Acute lymphoblastic leukemia (ALL) is a fast-growing cancer of the white blood cells. Lymphocytes are a type of white blood cell that the body uses to fight infections. In ALL, the bone marrow makes lots of unformed cells called blasts that normally would develop into lymphocytes. However, the blasts are abnormal. They do not develop and cannot fight infections. The number of abnormal cells (or leukemia cells) grows quickly. They crowd out the normal red blood cells, white blood cells and platelets the body needs.
Acute lymphoblastic leukemia symptoms and diagnosis
There are about 4,000 new cases of ALL in the United States each year. It appears most often in children younger than age 10. ALL is the most common leukemia in children. However, it can appear in people of any age — about one-third of cases are adults. Acute lymphoblastic leukemia may also be called acute lymphocytic leukemia or acute lymphoid leukemia.
Signs and symptoms
The symptoms a person with ALL has depend on how many normal blood cells he or she has. Symptoms also depend on how many leukemia cells there are and where they collect in the body.
- Red blood cells carry oxygen throughout the body. Low numbers of red blood cells can lead to anemia -- feeling tired or weak, being short of breath and looking pale.
- White blood cells fight infections. Low numbers of white blood cells can lead to fever and frequent infections that are hard to treat.
- Platelets control bleeding. Low numbers of platelets can lead to cuts that heal slowly, easy bruising or bleeding and tiny red spots under the skin (petechiae).
- High numbers of leukemia cells can cause pain in the bones or joints, lack of appetite, headache or vomiting. These symptoms are less common.
ALL is diagnosed when blood and bone marrow samples show a large number of abnormal lymphocyte blasts. To find out the type of ALL and how well it might respond to treatment, doctors test samples taken from the blood and bone marrow to learn:
- The size and number of leukemia cells.
- The type of lymphocyte affected — the leukemia cells can begin from one of two types of lymphocytes, B cells or T cells.

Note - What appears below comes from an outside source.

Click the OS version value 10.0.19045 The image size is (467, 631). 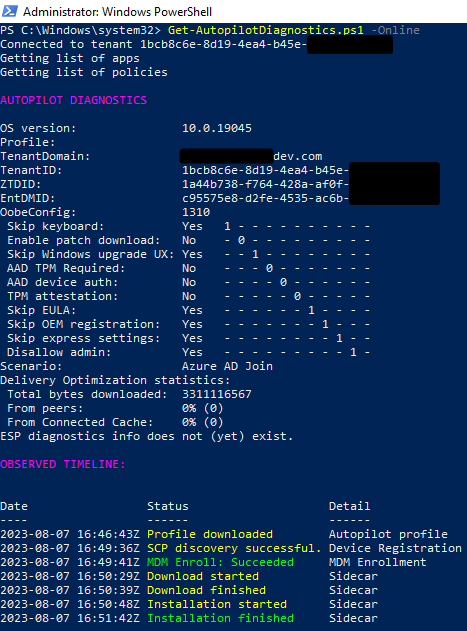click(217, 128)
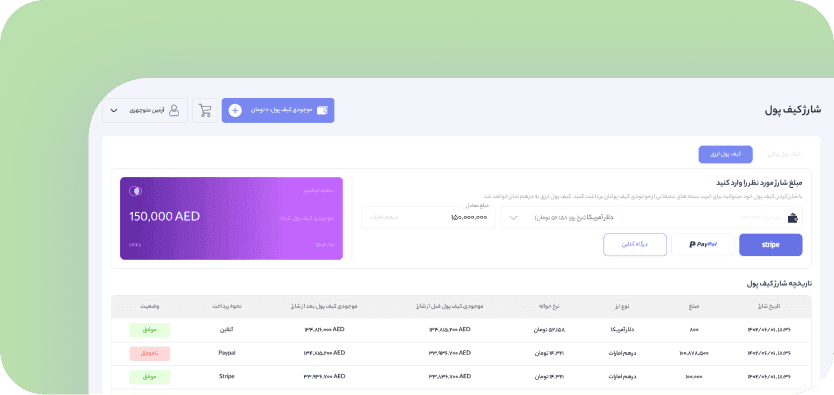Open the shopping cart icon
Viewport: 834px width, 395px height.
click(205, 111)
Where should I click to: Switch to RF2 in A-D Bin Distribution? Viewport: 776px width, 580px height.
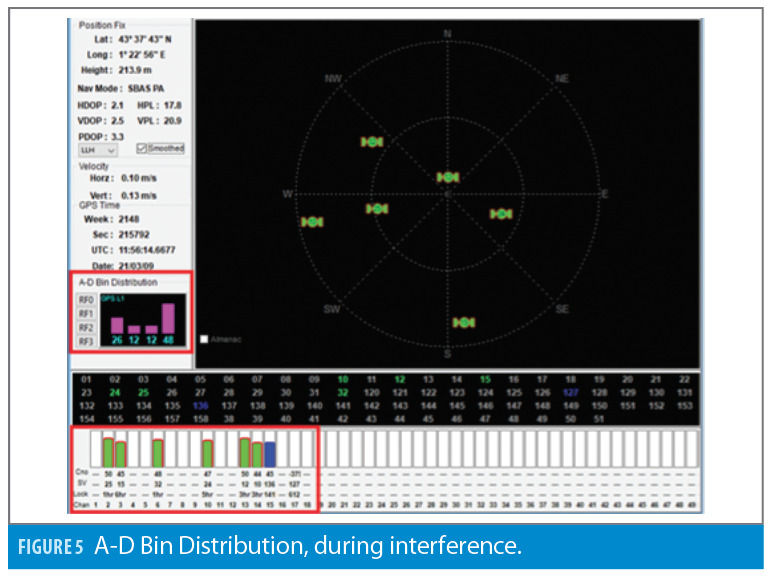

- What changes appear in the chromosomes of the leukemia cells. This is called cytogenetics.
Doctors also use a test called a lumbar puncture (or spinal tap) to find out whether there are leukemia cells in the fluid around the brain and spinal cord.
Based on these tests, doctors may categorize ALL into one of the following types:
- Early pre-B ALL
- Common ALL
- Pre-B-cell ALL
- Mature B-cell ALL (Burkitt leukemia)
- Pre-T-cell ALL
- Mature T-cell ALL
The type of ALL is one of several factors doctors use to plan treatment.
Treatment options for acute lymphoblastic leukemia
ALL can get worse quickly, so doctors usually begin treatment right away. To plan the treatment, doctors look at a patient's risk factors (also called prognostic factors). Risk factors are patient and disease traits that clinical research studies have linked to better or poorer outcomes from treatment. Examples of risk factors are a patient's age and the type of ALL he or she has. For more details, see Risk Factors for Planning ALL Treatment.
For a patient with ALL, the treatment plan may include:
- Chemotherapy — drugs that destroy cancer cells or stop them from growing (discussed further below). Some form of chemotherapy will be part of the treatment plan for all patients with ALL.
- Radiation therapy — most patients do not receive radiation therapy. However, children who have signs of disease in the central nervous system (brain and spinal cord) or have a high risk of the disease spreading to this area may receive radiation therapy to the brain.
- Bone marrow or cord blood transplant (also called a BMT) — a transplant (discussed further below) offers some patients the best chance for a long-term remission of their disease. Because transplants can have serious risks, this treatment is used for patients who are less likely to reach a long-term remission with chemotherapy alone.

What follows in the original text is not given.